【道標 経営のヒント 252】ゆくりと動き出した旅館 佐々山建築設計社長 佐々山 茂


 コロナ禍の渦中に、少し落ち着いたら伺いますと話していた数軒の旅館に、9月に入ってから伺い、生の声を聞きました。

 5月25日に緊急事態宣言が解除された後、旅館は6月、7月と縮小して営業を始め、8月はGo Toトラベルの効果もあって一息ついたようですが、9月以降は今まであった団体がなくなり、大型旅館はまだ先が見えないようです。当面の資金繰りを確保し、雇用調整助成金で雇用を維持しているところが多く、この状態がまだ続くものの、皆さんこれからの自館の在り方に思いを巡らせていました。

 宿泊産業全体でこれほどの影響を受けたのは初めてですが、今回のコロナ禍はいずれ終焉(しゅうえん)し、宿泊産業が国の基幹産業となり、成長を期待されていることに変わりはないのです。
 20年前から起きている個人化の流れは今回のコロナ禍で一気に進み、5年、10年の変化が1年で起きたようなもので、これに対応することは大変な作業となります。

 お風呂場で3密を回避するためにいろいろと工夫されていますが、同時に利用する人数が意外に少なく、脱衣かごを半分にしても問題がないことから、かごや洗い場が必要以上に多いことが分かります。団体向けに造られた脱衣室、浴室の設備を思い切って個人向けに切り替える良い機会で、貴重な温泉資源の有効利用やエネルギーコストの削減にもつながります。

 3密で最大の問題になるのが食事ですが、旅館の換気設備はコロナ禍で十分な機能があるところは少なく、食事会場も人数を制限して席を離す必要があります。今まで1回転で集中して食事提供をしていたのを、1.5~2回転に分散すると施設効率、サービスの人手、調理への負担も減ります。食事の予約制をお客さまに受け入れていただく良い機会です。また一定数を超えた分は地域の食に依存するなどの割り切りも必要だと思います。

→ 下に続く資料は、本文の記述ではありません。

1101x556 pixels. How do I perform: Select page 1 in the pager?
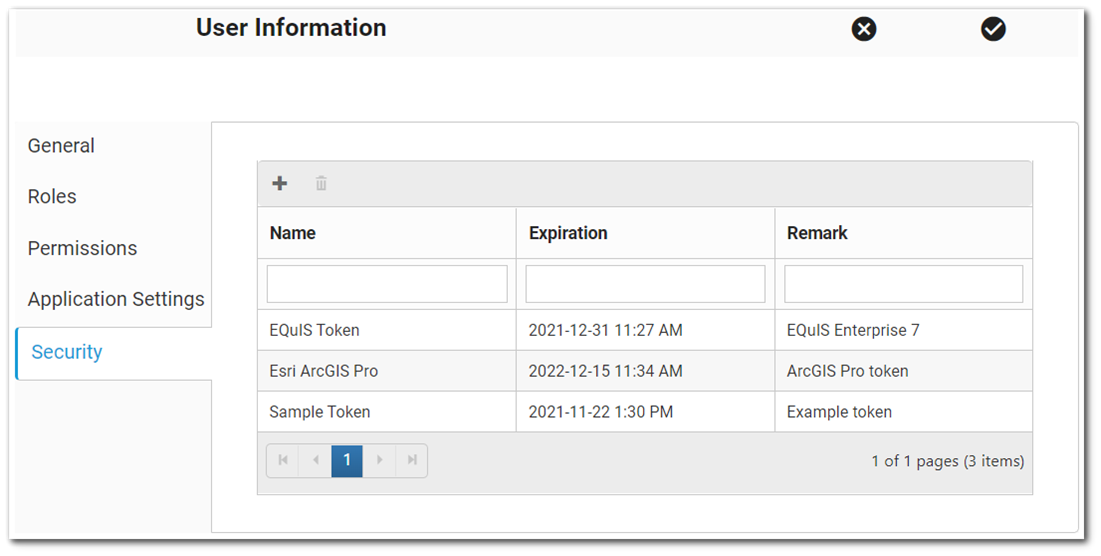coord(347,461)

 個人客に選ばれ、滞在型にするには客室以外に心地良い居場所が必要で、その施設が持つ景観や人といったお金で評価できない資本財を生かすことがその施設の価値を上げます。縮小営業で受け入れの人数を減らす中、社員も少ない人数で運営することの重要性も身をもって理解したと思いますし、チェックイン、チェックアウト、部屋の掃除の手間が省ける滞在客が常に20%程度あると労働生産性も上がります。

 社長と話をしていて、分かるけれどこの時期に行動に移すのは大変、という顔をしていますが、「いつやるか? 今でしょ!」と思います。